14.1. Alla luce delle surriferite indicazioni per nulla si giustifica la determinazione della durata ragionevole della procedura fallimentare che ha coinvolto R.S. e F.R., nel più lungo lasso temporale di tredici anni.

Più esattamente a fronte del limite massimo di sette anni non possono soccorrere le circostanze addotte dalla corte territoriale e correlate alla mancanza delle scritture contabili, al vano esperimento dei tentativi di vendita ed alla durata di giudizi incidentali.

Sussiste quindi il denunciato error in iudicando.

15. Il secondo motivo va respinto.

La quantificazione dell’equo indennizzo operata dalla corte siciliana si conforma alle indicazioni di questo Giudice del diritto.

Questa Corte spiega che, in tema di equa riparazione da irragionevole durata del processo fallimentare, per il quale il creditore non abbia neppure dimostrato di aver manifestato nei confronti degli organi della procedura uno specifico interesse alla definizione della stessa, è congrua la liquidazione dell’indennizzo nella misura solitamente riconosciuta per i giudizi amministrativi protrattisi oltre dieci anni, rapportata su base annua a circa Euro 500,00, dovendosi riconoscere al giudice il potere, avuto riguardo alle peculiarità della singola fattispecie, di discostarsi dagli ordinari criteri di liquidazione dei quali deve dar conto in motivazione (cfr. Cass. 16.7.2014, n. 16311).
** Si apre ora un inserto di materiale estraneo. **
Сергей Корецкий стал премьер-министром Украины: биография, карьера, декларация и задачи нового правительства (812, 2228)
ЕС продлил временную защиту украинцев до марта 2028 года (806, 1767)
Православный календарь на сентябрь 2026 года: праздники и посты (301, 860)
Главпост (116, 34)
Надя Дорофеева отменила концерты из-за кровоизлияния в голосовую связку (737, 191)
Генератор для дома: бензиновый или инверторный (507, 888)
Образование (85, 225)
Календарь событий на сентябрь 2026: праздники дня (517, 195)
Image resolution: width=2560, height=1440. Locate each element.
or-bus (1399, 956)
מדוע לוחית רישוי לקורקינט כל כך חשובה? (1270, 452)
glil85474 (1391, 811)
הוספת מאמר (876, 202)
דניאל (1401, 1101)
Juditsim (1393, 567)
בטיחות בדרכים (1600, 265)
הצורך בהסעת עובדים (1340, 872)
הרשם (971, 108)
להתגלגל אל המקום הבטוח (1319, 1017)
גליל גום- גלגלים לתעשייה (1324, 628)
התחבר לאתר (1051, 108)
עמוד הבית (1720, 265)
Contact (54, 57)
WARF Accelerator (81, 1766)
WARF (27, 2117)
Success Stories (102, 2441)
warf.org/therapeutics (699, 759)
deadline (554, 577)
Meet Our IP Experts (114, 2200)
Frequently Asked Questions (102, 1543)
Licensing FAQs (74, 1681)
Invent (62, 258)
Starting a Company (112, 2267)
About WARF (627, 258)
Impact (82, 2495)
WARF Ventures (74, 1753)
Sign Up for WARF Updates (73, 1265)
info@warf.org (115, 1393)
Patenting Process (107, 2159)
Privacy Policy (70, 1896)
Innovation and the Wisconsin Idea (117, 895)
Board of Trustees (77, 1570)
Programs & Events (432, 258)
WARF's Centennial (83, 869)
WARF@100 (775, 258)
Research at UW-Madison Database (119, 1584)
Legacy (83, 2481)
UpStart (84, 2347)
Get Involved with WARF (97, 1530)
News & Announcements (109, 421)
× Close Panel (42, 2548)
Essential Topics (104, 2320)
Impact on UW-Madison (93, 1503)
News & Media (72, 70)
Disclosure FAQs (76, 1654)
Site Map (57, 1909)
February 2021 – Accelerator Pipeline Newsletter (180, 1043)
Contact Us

Si badi, per un verso, che i ricorrenti non hanno dimostrato e prima ancora neppure hanno allegato di aver palesato agli organi della procedura fallimentare uno specifico interesse alla tempestiva definizione della stessa.

Si badi, per altro verso, che la corte siciliana non ha fatto applicazione del vigente dettato della L. n. 89 del 2001, art. 2 bis, comma 1; più semplicemente ha fatto riferimento alla vigente disciplina – nella parte in cui in linea di principio il “moltiplicatore” annuo è stabilito in un importo non inferiore ad Euro 400,00 e non superiore ad Euro 800,00 – al mero scopo di corroborare in chiave motivazionale l’operata quantificazione.

Si badi, per altro verso ancora, che la corte siciliana ha in ogni caso congruamente motivato l’operata quantificazione dell’indennizzo annuo.

16. Il terzo motivo di ricorso resta assorbito nell’accoglimento del primo.

17. In accoglimento del primo motivo di ricorso il decreto n. 642 dei 11/21.9.2017 della corte d’appello di Messina va cassato con rinvio alla stessa corte d’appello in diversa composizione anche ai fini della regolamentazione delle spese del presente giudizio di legittimità.

18. In dipendenza specificamente dell’accoglimento del primo motivo del ricorso a norma dell’art. 360 c.p.c., comma 1, n. 3), all’enunciazione, in ossequio alla previsione dell’art. 384 c.p.c., comma 1, del principio di diritto – al quale ci si dovrà uniformare in sede di rinvio – può farsi luogo per relationem, nei medesimi termini espressi dalle massime desunte dagli insegnamenti di questa Corte n. 23982/2017 e n. 8468/2012 dapprima citati.

19. Al di là del (parziale) buon esito del ricorso, non è soggetto a contributo unificato il giudizio di equa riparazione ex L. n. 89 del 2001. Il che rende inapplicabile il D.P.R. 30 maggio 2002, n. 115, art. 13, comma 1 quater, (cfr. Cass. sez. un. 28.5.2014, n. 11915).

PQM

La Corte accoglie il primo motivo di ricorso, rigetta il secondo motivo di ricorso, dichiara assorbito nell’accoglimento del primo motivo il terzo motivo di ricorso; cassa nei limiti dell’accoglimento del primo motivo di ricorso il Decreto dei 11/21 settembre 2017, n. 642, della corte d’appello di Messina e rinvia alla stessa corte d’appello in diversa composizione anche ai fini della regolamentazione delle spese del presente giudizio di legittimità.

Così deciso in Roma, nella Camera di Consiglio della 2^ sez. civ. della Corte Suprema di Cassazione, il 24 settembre 2019.